### The task
Find how many lines of the records hold the string "each" and reply with only that total.

Dataset entries
----
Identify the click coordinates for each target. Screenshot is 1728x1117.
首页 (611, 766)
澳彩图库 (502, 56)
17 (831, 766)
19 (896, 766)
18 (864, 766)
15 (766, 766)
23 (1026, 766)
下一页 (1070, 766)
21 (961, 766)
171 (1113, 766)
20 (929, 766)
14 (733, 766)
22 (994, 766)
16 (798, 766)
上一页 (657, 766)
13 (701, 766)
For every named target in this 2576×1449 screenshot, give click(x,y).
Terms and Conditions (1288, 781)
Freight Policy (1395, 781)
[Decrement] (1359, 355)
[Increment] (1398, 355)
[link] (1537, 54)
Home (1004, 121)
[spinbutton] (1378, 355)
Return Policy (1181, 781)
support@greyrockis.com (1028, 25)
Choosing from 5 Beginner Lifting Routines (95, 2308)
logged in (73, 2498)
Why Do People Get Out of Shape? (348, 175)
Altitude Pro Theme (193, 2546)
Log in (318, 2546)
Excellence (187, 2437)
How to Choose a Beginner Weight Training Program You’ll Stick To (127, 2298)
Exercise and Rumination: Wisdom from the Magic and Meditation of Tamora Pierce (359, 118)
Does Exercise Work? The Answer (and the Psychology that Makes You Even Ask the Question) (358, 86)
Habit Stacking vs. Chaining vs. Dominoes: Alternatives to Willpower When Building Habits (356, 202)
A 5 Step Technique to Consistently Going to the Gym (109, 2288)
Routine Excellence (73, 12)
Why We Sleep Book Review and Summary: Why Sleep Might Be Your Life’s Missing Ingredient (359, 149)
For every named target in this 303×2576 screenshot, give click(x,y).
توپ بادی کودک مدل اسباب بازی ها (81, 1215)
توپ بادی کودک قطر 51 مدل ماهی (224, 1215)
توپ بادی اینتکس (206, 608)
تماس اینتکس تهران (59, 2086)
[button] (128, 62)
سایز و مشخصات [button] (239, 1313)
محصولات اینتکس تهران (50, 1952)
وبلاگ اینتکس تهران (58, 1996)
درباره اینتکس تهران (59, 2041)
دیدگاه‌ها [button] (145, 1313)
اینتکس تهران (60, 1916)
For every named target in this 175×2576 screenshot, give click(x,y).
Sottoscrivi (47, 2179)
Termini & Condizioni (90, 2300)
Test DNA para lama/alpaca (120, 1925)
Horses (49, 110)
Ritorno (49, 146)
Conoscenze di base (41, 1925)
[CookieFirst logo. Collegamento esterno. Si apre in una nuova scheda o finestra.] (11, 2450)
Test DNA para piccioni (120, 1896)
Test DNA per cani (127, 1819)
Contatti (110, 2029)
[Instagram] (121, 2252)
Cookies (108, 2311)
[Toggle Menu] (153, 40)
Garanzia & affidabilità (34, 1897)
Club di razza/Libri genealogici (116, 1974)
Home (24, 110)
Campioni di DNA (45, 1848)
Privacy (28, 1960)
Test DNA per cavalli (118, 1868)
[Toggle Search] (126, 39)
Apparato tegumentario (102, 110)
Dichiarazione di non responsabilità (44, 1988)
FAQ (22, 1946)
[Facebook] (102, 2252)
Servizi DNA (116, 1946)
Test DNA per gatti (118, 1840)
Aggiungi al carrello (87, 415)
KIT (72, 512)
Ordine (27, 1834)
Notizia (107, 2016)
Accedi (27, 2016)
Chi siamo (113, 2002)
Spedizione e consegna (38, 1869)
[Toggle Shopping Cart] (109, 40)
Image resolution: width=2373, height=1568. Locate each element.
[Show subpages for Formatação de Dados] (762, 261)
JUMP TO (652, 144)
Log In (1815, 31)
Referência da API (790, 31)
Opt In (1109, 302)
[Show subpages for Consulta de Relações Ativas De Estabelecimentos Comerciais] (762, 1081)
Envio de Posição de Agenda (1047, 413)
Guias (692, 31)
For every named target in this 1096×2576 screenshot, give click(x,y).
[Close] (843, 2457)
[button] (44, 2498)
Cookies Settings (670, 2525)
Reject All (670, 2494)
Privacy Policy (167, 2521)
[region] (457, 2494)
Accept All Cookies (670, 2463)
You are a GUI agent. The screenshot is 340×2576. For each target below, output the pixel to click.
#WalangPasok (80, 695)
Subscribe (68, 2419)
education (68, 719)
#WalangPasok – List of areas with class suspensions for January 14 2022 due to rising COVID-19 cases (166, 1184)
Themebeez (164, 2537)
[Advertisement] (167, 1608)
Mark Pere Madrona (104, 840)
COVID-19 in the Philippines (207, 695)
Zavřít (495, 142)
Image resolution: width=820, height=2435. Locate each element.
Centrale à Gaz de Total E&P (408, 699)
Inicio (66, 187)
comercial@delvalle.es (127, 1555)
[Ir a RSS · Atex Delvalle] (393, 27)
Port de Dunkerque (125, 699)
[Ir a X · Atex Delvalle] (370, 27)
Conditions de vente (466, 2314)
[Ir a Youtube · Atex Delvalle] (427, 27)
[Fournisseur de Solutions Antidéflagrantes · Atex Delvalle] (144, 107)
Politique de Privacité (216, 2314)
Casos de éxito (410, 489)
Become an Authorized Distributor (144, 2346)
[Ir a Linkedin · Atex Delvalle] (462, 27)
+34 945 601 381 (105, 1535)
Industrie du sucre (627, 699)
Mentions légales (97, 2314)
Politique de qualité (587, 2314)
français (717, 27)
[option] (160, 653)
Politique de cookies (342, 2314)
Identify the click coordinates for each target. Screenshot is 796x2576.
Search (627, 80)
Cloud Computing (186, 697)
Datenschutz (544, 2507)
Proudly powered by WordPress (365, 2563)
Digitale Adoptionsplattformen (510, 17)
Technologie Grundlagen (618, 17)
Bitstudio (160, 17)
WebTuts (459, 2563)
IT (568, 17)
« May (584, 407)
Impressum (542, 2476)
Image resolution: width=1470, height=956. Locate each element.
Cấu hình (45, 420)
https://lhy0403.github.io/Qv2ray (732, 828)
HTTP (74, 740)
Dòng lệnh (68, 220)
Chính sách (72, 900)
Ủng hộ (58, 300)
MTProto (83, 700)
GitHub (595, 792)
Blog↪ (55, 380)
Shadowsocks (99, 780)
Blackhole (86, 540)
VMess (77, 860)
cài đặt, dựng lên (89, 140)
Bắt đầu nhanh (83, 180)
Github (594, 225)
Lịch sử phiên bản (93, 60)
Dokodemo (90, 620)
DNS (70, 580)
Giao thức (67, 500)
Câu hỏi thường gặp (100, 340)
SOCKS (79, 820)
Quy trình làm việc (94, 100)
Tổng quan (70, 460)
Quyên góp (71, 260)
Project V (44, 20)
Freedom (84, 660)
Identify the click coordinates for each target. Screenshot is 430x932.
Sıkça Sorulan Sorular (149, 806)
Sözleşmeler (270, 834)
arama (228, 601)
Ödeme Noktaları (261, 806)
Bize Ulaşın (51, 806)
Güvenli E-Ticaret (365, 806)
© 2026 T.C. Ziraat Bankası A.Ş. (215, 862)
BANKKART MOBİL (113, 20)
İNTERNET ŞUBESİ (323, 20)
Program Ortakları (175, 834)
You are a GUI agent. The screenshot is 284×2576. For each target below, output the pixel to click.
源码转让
----
### Finished task
8